2003 Seattle Annual Meeting (November 2–5, 2003)

Paper No. 10
Presentation Time: 4:00 PM

MILANKOVICH CYCLES, POSITIVE FEEDBACK AND SYSTEM SWITCHING BETWEEN STABLE STATES, A MODEL FOR GLACIAL - INTERGLACIAL REPETITIONS


ALCOCK, J., Environmental Sciences, Penn State Abington College, 1600 Woodland Rd, Abington, PA 19001, jea4@psu.edu

The Quaternary climate record suggests that the Earth system has the ability to switch between two generally stable states, one cold that corresponds to glacial maxima and a second warmer state like that active during the Holocene. Systems of this type are likely to be controlled by a positive feedback that creates multiple possible steady states. For example, when a coupling causing feedback has the mathematical form of a logistics curve, the system may contain three steady states, two stable and one unstable that separates regions of stability. If "properly" tuned, the feedback can cause the system to switch between states when subjected to a cyclical forcing.

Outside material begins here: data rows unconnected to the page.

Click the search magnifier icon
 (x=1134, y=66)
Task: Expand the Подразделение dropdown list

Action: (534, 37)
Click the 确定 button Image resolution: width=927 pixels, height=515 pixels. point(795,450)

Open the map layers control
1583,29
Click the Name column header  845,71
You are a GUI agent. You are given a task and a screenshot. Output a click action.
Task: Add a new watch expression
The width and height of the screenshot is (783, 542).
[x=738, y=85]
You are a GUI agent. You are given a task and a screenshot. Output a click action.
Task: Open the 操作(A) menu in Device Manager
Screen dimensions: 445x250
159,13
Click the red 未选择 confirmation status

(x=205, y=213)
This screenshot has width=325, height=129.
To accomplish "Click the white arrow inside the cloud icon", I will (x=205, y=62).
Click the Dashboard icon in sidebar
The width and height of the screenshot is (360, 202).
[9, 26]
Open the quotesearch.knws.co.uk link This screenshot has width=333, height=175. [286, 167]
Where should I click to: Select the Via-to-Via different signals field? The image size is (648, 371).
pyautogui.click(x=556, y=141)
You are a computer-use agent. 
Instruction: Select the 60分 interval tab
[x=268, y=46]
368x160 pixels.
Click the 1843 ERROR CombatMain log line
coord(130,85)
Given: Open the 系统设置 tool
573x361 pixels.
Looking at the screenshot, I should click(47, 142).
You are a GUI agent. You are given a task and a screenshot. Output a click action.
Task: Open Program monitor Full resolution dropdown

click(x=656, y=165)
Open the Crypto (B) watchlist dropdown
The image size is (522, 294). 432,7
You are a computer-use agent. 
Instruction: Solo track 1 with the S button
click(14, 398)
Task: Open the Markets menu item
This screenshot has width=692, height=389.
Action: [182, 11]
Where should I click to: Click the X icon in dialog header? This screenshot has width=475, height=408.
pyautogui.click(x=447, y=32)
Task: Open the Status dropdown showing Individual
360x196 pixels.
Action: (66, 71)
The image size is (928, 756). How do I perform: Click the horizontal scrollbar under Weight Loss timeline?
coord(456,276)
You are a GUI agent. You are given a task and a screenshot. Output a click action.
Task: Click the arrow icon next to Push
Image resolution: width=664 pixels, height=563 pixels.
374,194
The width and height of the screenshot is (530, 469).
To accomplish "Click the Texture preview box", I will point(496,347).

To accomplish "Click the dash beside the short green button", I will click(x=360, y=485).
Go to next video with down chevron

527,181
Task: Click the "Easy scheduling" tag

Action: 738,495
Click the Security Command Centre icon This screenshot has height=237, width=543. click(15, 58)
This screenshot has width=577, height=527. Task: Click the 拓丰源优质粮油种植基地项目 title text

In this paper a model of a positive feedback subjected to a cyclical forcing is presented and related to Earth's climate system. Systems with positive feedback and a single steady state that moves in response to continuous forcing can enhance small changes in insolation. However, it cannot produce a response pattern similar to Quaternary temperature change. In contrast, a three state system can experience large and rapid change in temperature, have different time scales for warm and cold periods, and switch from warm to cold and from cold to warm states at different temperatures, all characteristic of the Earth's Quaternary climate pattern. The model suggests that feedbacks involving, temperature, ice, albedo, carbon dioxide and energy transfer between tropics and polar regions are able to enhance the effects of the Milankovitch cycle. The strength of feedback is relatively weak during glacial maxima and minima but strengthens during periods of ice advance and retreat. Other implications of the model include the possibility that small amounts of warming might prevent a future switch to cold conditions and that Snowball Earth is incompatible with current climate dynamics.